Tüm bu engeller arasında durmayacak bir hızla Samatya sahilinden kazasız belasız Yenikapı alt geçidine kadar gelebildik.
Yenikapı alt geçidinden geçtikten sonra Kumkapı’ya doğru yol almaya başladık ama azıcık var olan sahil keyfimiz iyice dalgalanmaya, kısa bir sure sonra, yavaş yavaş kaçmaya başlamıştı çoktan.
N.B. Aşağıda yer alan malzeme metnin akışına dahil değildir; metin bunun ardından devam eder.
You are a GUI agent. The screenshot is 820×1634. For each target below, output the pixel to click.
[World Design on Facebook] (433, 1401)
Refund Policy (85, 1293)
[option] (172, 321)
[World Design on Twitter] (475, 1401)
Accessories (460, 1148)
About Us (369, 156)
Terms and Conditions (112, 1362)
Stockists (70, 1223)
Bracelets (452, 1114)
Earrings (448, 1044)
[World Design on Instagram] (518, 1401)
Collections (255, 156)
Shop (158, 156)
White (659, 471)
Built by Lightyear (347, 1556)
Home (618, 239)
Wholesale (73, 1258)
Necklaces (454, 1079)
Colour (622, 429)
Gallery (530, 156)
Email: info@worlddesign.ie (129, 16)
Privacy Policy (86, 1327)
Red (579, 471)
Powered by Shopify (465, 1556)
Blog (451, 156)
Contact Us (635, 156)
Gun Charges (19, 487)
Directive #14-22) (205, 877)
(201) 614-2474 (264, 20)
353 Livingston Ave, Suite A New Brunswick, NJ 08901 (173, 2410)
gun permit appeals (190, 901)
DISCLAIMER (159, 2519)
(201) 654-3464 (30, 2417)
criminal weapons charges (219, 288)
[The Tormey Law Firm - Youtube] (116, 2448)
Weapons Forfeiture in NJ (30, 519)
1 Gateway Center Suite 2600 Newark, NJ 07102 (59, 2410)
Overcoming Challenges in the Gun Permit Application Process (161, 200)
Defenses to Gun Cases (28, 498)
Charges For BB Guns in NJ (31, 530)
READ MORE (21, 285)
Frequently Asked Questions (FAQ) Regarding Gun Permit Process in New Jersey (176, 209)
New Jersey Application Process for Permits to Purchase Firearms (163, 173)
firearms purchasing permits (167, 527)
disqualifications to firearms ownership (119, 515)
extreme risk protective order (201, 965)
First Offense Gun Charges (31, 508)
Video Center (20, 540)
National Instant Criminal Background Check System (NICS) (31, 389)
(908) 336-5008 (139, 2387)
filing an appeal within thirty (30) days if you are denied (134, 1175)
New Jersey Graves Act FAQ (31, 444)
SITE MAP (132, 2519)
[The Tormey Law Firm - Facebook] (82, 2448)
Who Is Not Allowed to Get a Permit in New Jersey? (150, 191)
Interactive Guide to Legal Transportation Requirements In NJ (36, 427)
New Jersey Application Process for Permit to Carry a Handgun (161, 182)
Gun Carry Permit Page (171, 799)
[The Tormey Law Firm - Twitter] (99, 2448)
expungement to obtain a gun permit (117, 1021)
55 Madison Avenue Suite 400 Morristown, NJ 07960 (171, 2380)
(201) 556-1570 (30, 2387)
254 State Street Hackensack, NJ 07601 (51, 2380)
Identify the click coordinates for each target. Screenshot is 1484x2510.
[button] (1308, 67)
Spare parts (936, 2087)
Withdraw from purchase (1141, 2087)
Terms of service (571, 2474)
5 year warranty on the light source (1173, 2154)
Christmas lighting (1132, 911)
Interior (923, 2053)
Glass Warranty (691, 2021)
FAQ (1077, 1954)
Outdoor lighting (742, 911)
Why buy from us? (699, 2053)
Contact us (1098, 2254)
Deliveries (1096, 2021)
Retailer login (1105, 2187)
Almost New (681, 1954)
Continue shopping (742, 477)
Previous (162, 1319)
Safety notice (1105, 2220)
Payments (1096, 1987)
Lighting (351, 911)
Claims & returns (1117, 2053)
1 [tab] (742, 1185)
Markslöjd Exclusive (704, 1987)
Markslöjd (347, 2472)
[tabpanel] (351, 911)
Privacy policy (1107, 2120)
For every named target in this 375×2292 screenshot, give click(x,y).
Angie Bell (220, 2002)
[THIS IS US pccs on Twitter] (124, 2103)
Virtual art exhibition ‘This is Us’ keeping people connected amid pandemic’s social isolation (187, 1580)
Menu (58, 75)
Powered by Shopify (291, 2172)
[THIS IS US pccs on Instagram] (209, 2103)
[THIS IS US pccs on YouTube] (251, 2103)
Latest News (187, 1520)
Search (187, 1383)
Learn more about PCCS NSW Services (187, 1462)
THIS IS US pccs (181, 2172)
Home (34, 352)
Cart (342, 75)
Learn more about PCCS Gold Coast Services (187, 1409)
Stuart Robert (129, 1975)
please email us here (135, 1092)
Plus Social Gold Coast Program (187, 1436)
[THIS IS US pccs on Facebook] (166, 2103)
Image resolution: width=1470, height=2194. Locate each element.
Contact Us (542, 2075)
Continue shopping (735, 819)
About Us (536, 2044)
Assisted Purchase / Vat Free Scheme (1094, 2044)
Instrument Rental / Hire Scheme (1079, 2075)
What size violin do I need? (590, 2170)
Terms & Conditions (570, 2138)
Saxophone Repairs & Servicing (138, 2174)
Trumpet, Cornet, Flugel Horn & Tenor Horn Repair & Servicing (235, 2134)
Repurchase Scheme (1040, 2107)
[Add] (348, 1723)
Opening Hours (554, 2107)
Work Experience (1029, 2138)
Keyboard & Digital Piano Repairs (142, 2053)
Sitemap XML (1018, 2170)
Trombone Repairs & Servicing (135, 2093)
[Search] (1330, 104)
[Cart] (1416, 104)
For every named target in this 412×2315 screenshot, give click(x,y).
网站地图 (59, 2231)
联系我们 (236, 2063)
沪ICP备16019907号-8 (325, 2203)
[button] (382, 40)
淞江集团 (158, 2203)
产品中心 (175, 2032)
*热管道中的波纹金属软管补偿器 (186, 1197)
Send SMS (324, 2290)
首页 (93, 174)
Neredeyse yürüme hızında Kumkapı’ya gelebildik. Ama görebildiğimiz bir şey vardı ki, trafik artık yürümüyordu. Bunu en net fark ettiğimiz, sahil bandı üzerinde yürüyenler bile bizden hızlı yol alıyorlardı. Yarım saat önce, Yenkapı’ya yaklaşırken yol kenarında yürüyüş halinde gördüklerimiz, Kumkapı sahilinde yürüyerek bizi çoktan yakalamışlardı.
Kumkap sahilinden başlayan eziyet çekilir gibi değildi. Aracımız neredeyse hiç yürümüyordu. Beş metre kadar yol alıp bir kaç dakika yerimizde hareketsiz durarak yürüme hızında Sirkeci yönünde gitmeye çalışıyorduk.
Arabayı oğlum kullanıyordu. Bu sırada ben de telefonumdan, Büyükşehir Belediyesi’nin yayınladığı yol durumunu gösteren haritadan yol gidişatı hakkında bilgi veriyordum. Ne kadar süre geçti bilmiyorum ama, Sarayburnu’na yaklaştığımızı gördüm ama, haritadaki yol görüntüsü hala kan kırmızıydı.
Artık yürüyemiyorduk, duruyorduk desem abartmamış olurum. Sarayburnu’na kadar olan bir birbuçuk kilometrelik yolu beş metre yürüyüp beş dakika durarak kat etmeye çalıştık.
Sarayburnu’nu geçerken saate baktım neredeyse iki saattir yoldaydık. Şirkeciyi vardığımızda tam iki buçuk saati aşmak üzereydik.
İlginç olan, Sirkeci’de sihirli bir el değmiş gibi trafik yoğunluğu azaldı. Kısacası Bakırköy’den Sirkeci’ye varabildiğimiz süre neredeyse iki buçuk saatten çok fazla idi.
Daha sonrası ise bildiğimiz cumartesi trafiği özelliğinde devam etti ve Sarıyer’e varabildik.
İşte İstanbul trafiğinden cumartesi gününe yansıyan üçbuçuk saatlik kısa bir öykü. Bu trafik kördüğümünde, insanın her tür sıkışıklığı (!) yaşayabileceği bir yaşam biçimi.